To do:
In the listing below, find the line with "Select Clear WinINET Cache menu entry", then repeat exactly every line from the top through that one.

Records for processing:

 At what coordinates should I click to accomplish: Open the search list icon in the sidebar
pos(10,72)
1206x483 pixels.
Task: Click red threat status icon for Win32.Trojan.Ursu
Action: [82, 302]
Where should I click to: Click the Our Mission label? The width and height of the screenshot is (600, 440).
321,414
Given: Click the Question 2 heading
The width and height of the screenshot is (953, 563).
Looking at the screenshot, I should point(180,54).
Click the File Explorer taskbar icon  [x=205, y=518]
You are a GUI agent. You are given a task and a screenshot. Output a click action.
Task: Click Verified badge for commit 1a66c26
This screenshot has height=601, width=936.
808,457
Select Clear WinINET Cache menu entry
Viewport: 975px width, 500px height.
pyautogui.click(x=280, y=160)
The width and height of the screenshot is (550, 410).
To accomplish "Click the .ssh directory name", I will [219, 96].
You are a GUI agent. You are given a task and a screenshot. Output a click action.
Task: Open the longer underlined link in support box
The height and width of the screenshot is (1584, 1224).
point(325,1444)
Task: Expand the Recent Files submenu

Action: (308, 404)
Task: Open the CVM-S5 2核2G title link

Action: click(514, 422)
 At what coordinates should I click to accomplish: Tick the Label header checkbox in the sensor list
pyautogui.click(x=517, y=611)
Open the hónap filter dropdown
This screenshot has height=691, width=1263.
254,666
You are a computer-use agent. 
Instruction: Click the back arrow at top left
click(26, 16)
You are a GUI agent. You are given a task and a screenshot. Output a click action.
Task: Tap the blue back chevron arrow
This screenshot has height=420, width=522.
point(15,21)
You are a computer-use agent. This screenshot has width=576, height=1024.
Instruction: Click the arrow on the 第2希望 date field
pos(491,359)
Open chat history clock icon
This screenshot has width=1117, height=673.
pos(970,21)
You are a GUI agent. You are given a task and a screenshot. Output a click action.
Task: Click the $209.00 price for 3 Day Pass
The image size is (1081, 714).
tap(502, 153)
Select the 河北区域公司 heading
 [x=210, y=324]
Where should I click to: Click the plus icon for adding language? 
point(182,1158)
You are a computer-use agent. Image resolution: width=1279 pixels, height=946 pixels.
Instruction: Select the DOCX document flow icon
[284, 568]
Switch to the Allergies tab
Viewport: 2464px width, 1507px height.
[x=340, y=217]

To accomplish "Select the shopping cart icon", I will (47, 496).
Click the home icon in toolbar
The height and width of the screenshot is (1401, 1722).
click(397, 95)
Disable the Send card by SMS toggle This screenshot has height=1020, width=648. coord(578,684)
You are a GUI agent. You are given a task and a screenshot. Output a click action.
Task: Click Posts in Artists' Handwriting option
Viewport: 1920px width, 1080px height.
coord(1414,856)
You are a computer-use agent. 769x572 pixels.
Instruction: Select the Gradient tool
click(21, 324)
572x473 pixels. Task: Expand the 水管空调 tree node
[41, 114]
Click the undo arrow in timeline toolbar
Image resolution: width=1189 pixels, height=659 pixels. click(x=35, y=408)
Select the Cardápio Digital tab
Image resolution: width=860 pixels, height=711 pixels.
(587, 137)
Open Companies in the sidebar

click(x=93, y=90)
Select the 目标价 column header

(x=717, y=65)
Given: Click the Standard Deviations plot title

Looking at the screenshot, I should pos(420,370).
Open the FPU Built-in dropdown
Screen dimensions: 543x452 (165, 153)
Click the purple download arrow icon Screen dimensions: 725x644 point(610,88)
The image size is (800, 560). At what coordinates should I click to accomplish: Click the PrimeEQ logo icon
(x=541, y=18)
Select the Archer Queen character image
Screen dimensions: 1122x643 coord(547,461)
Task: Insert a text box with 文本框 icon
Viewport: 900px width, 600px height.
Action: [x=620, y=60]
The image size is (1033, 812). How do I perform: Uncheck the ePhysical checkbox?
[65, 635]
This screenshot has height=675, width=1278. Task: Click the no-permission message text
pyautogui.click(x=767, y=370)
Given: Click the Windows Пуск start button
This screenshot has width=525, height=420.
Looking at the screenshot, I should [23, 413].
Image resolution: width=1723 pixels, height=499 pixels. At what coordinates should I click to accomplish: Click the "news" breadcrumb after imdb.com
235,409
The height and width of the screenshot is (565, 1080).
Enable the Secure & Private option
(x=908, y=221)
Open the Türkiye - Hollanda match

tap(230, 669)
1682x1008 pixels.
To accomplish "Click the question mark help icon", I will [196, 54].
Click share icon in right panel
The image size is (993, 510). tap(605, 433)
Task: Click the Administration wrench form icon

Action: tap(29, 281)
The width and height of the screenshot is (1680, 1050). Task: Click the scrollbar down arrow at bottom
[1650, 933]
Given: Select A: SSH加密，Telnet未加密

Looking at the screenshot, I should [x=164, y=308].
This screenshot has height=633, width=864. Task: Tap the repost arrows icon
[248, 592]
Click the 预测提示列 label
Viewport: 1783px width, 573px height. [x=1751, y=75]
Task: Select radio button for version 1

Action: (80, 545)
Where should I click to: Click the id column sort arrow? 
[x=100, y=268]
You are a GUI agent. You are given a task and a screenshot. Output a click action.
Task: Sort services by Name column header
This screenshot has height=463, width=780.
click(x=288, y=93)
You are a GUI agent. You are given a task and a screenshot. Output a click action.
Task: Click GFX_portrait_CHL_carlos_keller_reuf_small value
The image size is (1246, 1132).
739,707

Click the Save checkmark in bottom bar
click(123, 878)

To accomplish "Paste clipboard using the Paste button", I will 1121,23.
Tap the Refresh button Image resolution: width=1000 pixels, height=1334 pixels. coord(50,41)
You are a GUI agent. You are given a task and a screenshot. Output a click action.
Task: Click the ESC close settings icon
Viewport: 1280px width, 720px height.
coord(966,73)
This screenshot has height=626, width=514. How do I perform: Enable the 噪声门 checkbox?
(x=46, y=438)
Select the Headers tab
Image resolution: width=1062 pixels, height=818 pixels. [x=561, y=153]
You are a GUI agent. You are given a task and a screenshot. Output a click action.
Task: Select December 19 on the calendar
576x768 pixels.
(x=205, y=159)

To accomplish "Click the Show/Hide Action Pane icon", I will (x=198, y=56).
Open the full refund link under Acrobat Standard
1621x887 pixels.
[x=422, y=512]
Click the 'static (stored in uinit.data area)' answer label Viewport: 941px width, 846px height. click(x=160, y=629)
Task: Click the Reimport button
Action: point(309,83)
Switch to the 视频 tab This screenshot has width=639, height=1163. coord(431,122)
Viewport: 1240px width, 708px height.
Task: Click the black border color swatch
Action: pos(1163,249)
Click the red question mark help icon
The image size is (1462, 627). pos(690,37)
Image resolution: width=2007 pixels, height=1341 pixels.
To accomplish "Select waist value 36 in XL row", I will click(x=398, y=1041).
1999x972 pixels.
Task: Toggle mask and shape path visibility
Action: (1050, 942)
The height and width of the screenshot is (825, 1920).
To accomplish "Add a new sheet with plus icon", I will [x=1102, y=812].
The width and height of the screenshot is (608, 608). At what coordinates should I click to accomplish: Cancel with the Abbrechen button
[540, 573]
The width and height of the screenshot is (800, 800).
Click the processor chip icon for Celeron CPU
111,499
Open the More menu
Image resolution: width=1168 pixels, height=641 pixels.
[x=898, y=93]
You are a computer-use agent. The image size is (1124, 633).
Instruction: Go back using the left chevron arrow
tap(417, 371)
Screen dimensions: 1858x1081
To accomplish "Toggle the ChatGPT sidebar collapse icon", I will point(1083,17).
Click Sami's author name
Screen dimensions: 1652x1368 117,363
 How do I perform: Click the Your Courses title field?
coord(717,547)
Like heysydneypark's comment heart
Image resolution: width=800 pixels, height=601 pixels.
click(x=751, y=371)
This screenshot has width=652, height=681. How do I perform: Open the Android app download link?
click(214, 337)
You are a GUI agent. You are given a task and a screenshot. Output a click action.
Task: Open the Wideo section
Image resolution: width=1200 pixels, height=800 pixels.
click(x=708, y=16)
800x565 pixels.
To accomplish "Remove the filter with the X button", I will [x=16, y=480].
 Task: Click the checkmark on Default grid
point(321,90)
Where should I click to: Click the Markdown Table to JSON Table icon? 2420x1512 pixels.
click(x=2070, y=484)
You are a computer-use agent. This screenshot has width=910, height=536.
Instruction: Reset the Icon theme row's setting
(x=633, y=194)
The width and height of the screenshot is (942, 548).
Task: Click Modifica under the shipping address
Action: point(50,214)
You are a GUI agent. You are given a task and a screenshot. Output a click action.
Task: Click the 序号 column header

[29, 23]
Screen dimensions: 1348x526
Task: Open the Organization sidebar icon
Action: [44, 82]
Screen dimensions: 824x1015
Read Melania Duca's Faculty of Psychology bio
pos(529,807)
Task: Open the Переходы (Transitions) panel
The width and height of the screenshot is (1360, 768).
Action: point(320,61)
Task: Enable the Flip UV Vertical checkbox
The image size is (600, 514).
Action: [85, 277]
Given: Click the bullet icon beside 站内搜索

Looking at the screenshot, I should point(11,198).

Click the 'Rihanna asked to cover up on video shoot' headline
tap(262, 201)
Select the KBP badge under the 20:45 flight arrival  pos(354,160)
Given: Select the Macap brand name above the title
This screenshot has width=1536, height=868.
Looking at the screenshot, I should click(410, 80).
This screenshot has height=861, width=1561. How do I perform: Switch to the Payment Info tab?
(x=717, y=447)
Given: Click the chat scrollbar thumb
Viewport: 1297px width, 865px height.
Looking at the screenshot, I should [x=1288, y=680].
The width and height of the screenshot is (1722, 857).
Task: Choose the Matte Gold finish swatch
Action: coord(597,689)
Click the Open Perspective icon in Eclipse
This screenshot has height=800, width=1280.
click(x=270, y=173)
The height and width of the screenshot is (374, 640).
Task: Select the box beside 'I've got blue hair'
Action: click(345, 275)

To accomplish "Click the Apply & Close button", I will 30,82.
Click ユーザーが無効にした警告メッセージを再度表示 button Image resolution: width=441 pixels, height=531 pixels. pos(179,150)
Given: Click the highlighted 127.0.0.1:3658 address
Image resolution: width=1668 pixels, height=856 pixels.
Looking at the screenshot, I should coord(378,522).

Response to the exercise:
 At what coordinates should I click to accomplish: Open the search list icon in the sidebar
pos(10,72)
1206x483 pixels.
Task: Click red threat status icon for Win32.Trojan.Ursu
Action: [82, 302]
Where should I click to: Click the Our Mission label? The width and height of the screenshot is (600, 440).
321,414
Given: Click the Question 2 heading
The width and height of the screenshot is (953, 563).
Looking at the screenshot, I should point(180,54).
Click the File Explorer taskbar icon  [x=205, y=518]
You are a GUI agent. You are given a task and a screenshot. Output a click action.
Task: Click Verified badge for commit 1a66c26
This screenshot has height=601, width=936.
808,457
Select Clear WinINET Cache menu entry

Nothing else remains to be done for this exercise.